In 1994, in the throes of drug withdrawal, Tate says he had a religious vision, and he never went back to the pipe again. He cleaned up and started a drug-outreach program on the same streets -- sometimes even visiting the same crack houses -- where he'd spent his worst years. He became the minister of the Outreach Ministry and Church in Mount Holly, New Jersey. "I was very comfortable," he says, perhaps longingly, "living in a $200,000 home, with all kinds of credit cards."
These days, despite his return to singing, Tate lives humbly. He still hasn't seen any back royalties from his early records, and no money is coming in from the new one. His credit cards are "exploded," and he gets by on a small Social Security check. He acknowledges that it was strange to perform on David Letterman, celebrate with filet mignon and cheesecake paid for by his label and sleep in an upscale Times Square hotel, then return to this life the next morning.
Still, touring is picking up. His second and third albums have recently been reissued, and his manager is trying to put together a European tour. In the meantime, Tate spends his days fishing, reading the Bible, doing community outreach and watching his favorite TV shows, Gunsmoke and Divorce Court. He's in contact with his ex-wife and sometimes has dinner with her and their children, ages twenty-nine to forty-four. Tate is no longer interested in fancy cars or mohair suits, but he hopes to make enough money to buy some land and start a center to house and rehabilitate drug addicts. "I asked the Lord for $5 million," he says, "but if I can come up with $500,000, I'll get a farm and get it off the ground."

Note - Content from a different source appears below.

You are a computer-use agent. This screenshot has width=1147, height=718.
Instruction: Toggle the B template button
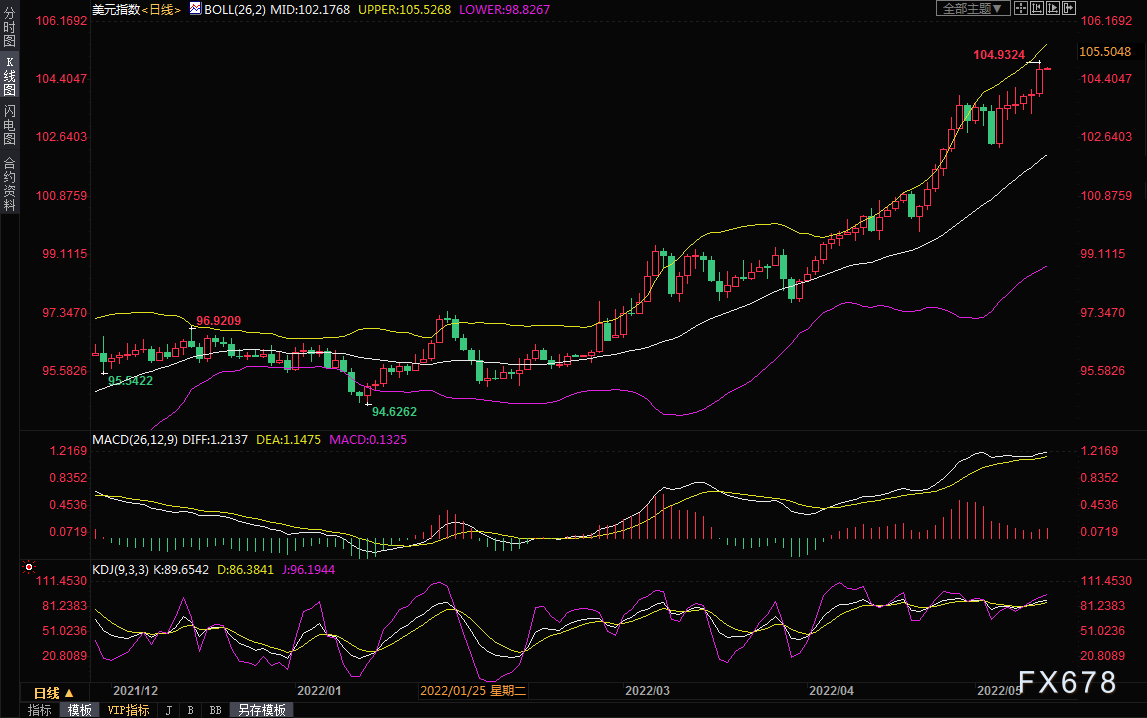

Though his anger about the business and his resentment of Ragovoy often bubbles to the surface, he says that God has given him the strength to forgive and the perseverance to keep going. He says he's at the peak of his power, and he's pretty convincing when he says that this time it's all going to work out. "You see, when I was a young man I just had a big voice," Tate says. "Now I know how to sing. I know when to exert power on certain parts of the song. I know how to lay low and sort of cruise the ladies, as you might say." He laughs. "I call that 'singin' intelligence.' I know what I'm doin', and I know that I can get what I've always wanted. That comes from all the experiences I've had, all the frustrations and disappointments. And it comes from intelligence, see. Right now, I'm singin' smart."